In the records below, locate the line containing "Expand the dropdown beside 开始过滤"; output that line and every following line through the last, exactly.
(Record excerpts Opens)
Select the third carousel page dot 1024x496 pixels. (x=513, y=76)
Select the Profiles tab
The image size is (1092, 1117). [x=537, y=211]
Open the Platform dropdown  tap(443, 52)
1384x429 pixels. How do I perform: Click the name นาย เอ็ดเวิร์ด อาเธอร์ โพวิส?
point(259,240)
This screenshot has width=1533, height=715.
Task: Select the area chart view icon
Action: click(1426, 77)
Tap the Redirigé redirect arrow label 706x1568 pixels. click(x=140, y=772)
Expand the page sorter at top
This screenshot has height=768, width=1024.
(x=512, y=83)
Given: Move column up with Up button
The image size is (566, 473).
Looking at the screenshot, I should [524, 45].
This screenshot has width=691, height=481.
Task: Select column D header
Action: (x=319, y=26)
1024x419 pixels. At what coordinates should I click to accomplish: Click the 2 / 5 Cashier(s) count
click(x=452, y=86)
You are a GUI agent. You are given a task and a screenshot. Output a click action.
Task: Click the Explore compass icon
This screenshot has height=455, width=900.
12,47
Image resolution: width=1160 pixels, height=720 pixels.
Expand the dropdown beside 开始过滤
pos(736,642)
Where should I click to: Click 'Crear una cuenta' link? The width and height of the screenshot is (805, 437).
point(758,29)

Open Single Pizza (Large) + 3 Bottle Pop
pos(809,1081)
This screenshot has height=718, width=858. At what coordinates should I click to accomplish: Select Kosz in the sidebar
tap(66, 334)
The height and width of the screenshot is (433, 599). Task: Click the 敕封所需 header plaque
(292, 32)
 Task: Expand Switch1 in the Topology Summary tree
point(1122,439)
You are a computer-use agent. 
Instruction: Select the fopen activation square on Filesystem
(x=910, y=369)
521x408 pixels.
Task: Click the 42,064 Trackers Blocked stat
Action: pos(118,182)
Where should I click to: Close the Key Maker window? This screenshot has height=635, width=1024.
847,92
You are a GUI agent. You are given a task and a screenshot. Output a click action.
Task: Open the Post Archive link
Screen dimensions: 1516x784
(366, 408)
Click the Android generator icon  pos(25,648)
(Record excerpts Closes)
#### [Worked solution]
Expand the dropdown beside 开始过滤
pos(736,642)
Where should I click to: Click 'Crear una cuenta' link? The width and height of the screenshot is (805, 437).
point(758,29)

Open Single Pizza (Large) + 3 Bottle Pop
pos(809,1081)
This screenshot has height=718, width=858. At what coordinates should I click to accomplish: Select Kosz in the sidebar
tap(66, 334)
The height and width of the screenshot is (433, 599). Task: Click the 敕封所需 header plaque
(292, 32)
 Task: Expand Switch1 in the Topology Summary tree
point(1122,439)
You are a computer-use agent. 
Instruction: Select the fopen activation square on Filesystem
(x=910, y=369)
521x408 pixels.
Task: Click the 42,064 Trackers Blocked stat
Action: pos(118,182)
Where should I click to: Close the Key Maker window? This screenshot has height=635, width=1024.
847,92
You are a GUI agent. You are given a task and a screenshot. Output a click action.
Task: Open the Post Archive link
Screen dimensions: 1516x784
(366, 408)
Click the Android generator icon  pos(25,648)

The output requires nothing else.